Monday, April 2, 2012

Chicken Parm

All too often, the hype of a New York scenester spot turns out to be nothing more than ordinary. Nothing is a bigger turn off than a restaurant that doesn't take reservations, thus forcing me to spend valuable time waiting on line to get in. Such is the world of modern dining. But, scenes be damned, I was determined to check out Parm on Mulberry, since I'm probably one of the last food people in New York who can say that I haven't eaten at a Mario Carbone/Rich Torrisi restaurant. Or, hadn't, until last night.

We had to get there at five and cram ourselves into the impossibly small nook between bar and door on a rainy Sunday evening, just to prevent the inevitable flood of people coming in off the street. It's the same tactic I employed at Mission Chinese in San Francisco a few weeks back. For our troubles (and to help bide the time of our wait until the restaurant officially opened), we were rewarded with hot pepper poppers, a teeny amaretto sour and an equally teeny Mulberry daiquiri--named not only for the street in residence, but also for the jam blended into the cocktail.
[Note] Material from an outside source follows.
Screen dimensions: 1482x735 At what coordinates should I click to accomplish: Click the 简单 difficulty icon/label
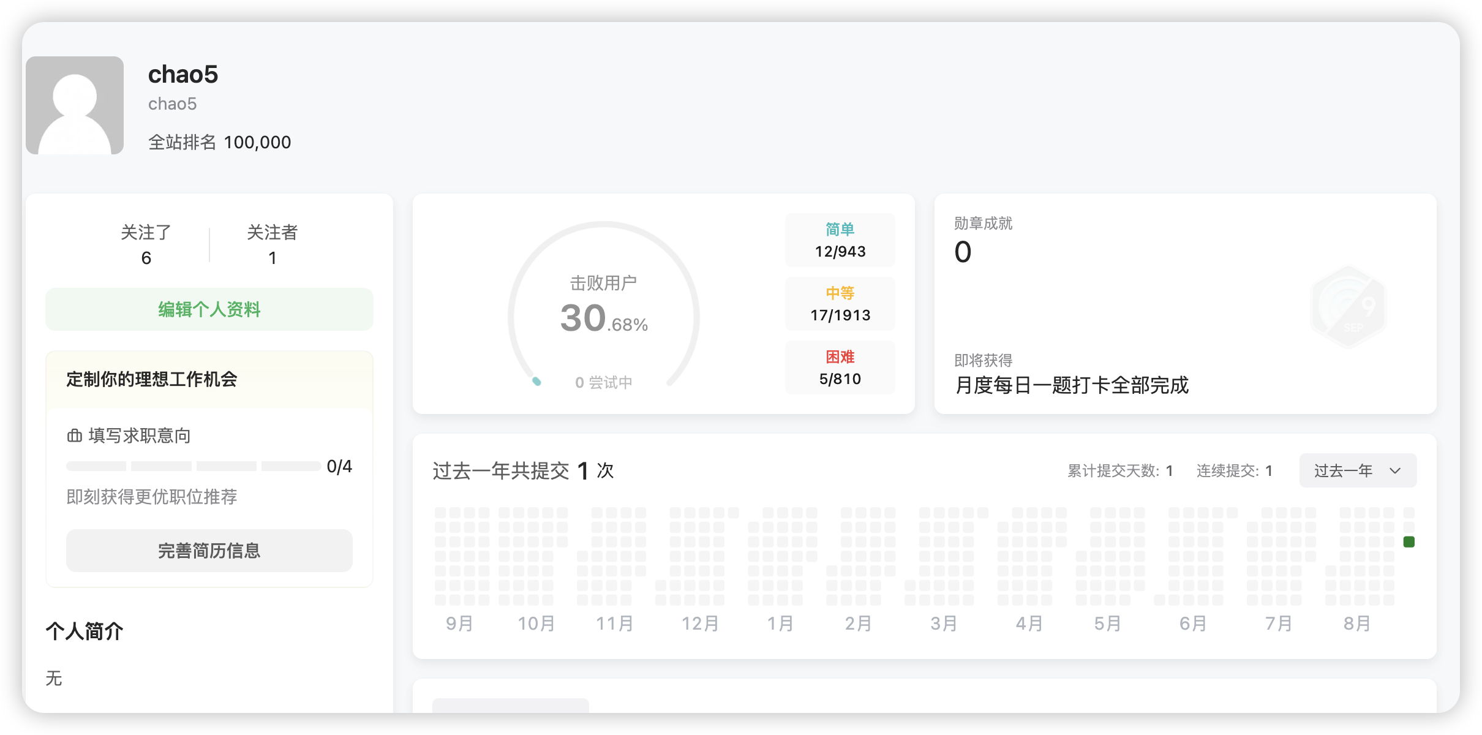(841, 230)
The poppers, stuffed with cheese and rice and accompanied by some pinkish mayonnaise, were just what we needed to stave off hunger.

Then, the witching hour arrived and we were miraculously shown to a table. We ordered thick, deluxe garlic bread, less garlicky than cheesy but totally acceptable given the accoutrement of soft ricotta, fresh basil, and tomato sauce. It was a miniature "make your own pizza" experiment. Six littleneck clams, baked with breadcrumbs and butter and lemon, did not disappoint, nor did a trio of little bowls filled with vegetables: rich mixed mushrooms in a bright vinaigrette; toothsome asparagus with softened croutons; and clean pickled vegetables (cauliflower, radish, onion, fennel, and red pepper).

But we had come for the parm.

The first, eggplant on semolina, offered all of the textures and flavors we remembered from Italian joints growing up, minus the excessive portions. Chicken parm, crisp but not oily, came blanketed in soft mozzarella and nestled next to a towering cube of baked ziti with more of that fresh ricotta. The special of the evening, simply called Chinese (we ordered one to go, illegally, it turns out) began with crunchy wontons dipped in duck sauce and hot mustard and ended with boneless pork spareribs and pork fried rice with homemade sweet Italian sausage.

The icing on our literal cake, save for the liter of Italian wine that came to us in a straw-bottomed Chianti bottle, was a three-tiered ice cream version with competing flavors of strawberry, chocolate, and pistachio, all tucked between layers of crispy cookie (think Carvel for inspiration) and frosted with that familiar and fondly remembered white ice cream icing. We didn't need to be convinced; we finished the whole slice.